두사부일체 / My Boss my Hero (Yoon Je-kyun, Corée du Sud, 2001, 1h38)

Do-Shik est un gangster de Séoul, un vrai, un dur, qui mène ses hommes dans des règlements de comptes musclés entre gangs rivaux. Il ne rigole pas et vit à fond sa vie de chefaillon, roulant des mécaniques, frappants ses subordonnés crétins, abordant sans cesse une stature de mafieux arrogant. Sauf qu’il est un petit gars de la rue, sans réelle éducation, ce qui dans la chaîne de commande commence à poser problème à son supérieur.


Ce dernier, souhaitant lui offrir plus de responsabilités, lui ordonne de se faire diplômer pour prouver qu’il est capable de mener à bien les opérations, sans être la risée de ses adversaires. Do-Shik accepte, sans vraiment avoir le choix, et s’inscrit dans un établissement. Il s’y fait passer pour un étudiant de vingt ans, bien décidé à en sortir avec un diplôme.


Voici donc un postulat de départ original, servant de prétexte pour dresser un portrait assez peu reluisant du système éducatif coréen, rongé par la violence et la corruption. Sur un ton comique, dans un premier temps, le public est invité à suivre les premiers pas de Do-Shik dans l’établissement, où rapidement il devient souffre-douleur de quelques-uns de ses camarades.


Passant du statut de lieutenant de la pègre à celui de victime de harcèlement scolaire, rapidement il est confronté à ses limites intellectuelles, et sa capacité à s’adapter dans un monde violent où il trouve difficilement sa place. Le ramenant finalement à son statut de petit chef de gang, qui pour compenser ses limites fait lui aussi usage d’une certaine violence.


Il se retrouve également confronté à cette dernière au sein même de l’école. Que ce soit par l’intermédiaire d’autres élèves ou un corps pédagogique, professeur et vie scolaire, elle est omniprésente. La discipline étant ‘’enseignée’’ à coup de bâton et autres humiliations, Do-Shik prend peu à peu les choses en main, décidé à ne pas se laisser faire, et cherche à établir sa propre justice dans l’établissement.


Le film de Yoon Je-Kyun débute par une scène de règlement de compte musclé, très premier degrés, qui laisse envisager une œuvre radicale sur la mafia coréenne. Puis rapidement la nature du récit évolue vers la comédie, qui occupe une place centrale, puisque la majeure partie de l’aventure de Do-Shik se déroule sous cet aspect. Avec de temps à autre l’incursion d’une grande violence, qui laisse présager un final plus sombre.

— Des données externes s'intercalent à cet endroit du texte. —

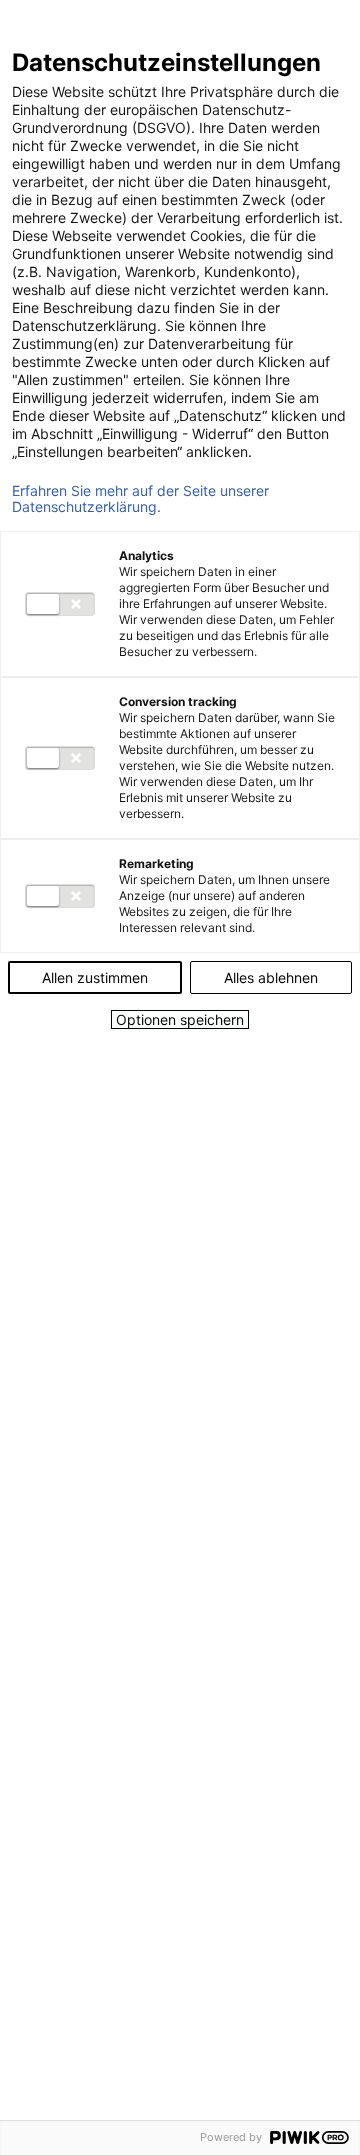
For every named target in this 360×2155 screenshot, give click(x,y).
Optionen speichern (180, 1019)
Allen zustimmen (95, 977)
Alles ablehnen (271, 977)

Et c’est en effet le cas, après près d’une heure de comédie, à découvrir les coulisses du système éducatif coréen, longtemps reconnu comme le plus performant du monde, ‘’Doosaboo Ilchae’’, que l’on pourrait traduire en français par ‘’Les Deux Divisions’’, prend une tournure de plus en plus dramatique. L’expression de la brutalité, choquante et gratuite (Dans le récit, pas dans la démarche) devient motrice du récit, menant à une séquence finale en échos à l’introduction.


Ce qui ressort principalement, est ainsi l’usage d’une violence particulièrement crue. Que ce soit les claques données facilement, et pour un rien, au lynchage en bonne et due forme, avec coup de pieds dans la tête, coup de bâton, et tabassage en bande sur une seule personne, ce que reflète ce métrage est la présence d’un grand malaise au cœur même de la société coréenne.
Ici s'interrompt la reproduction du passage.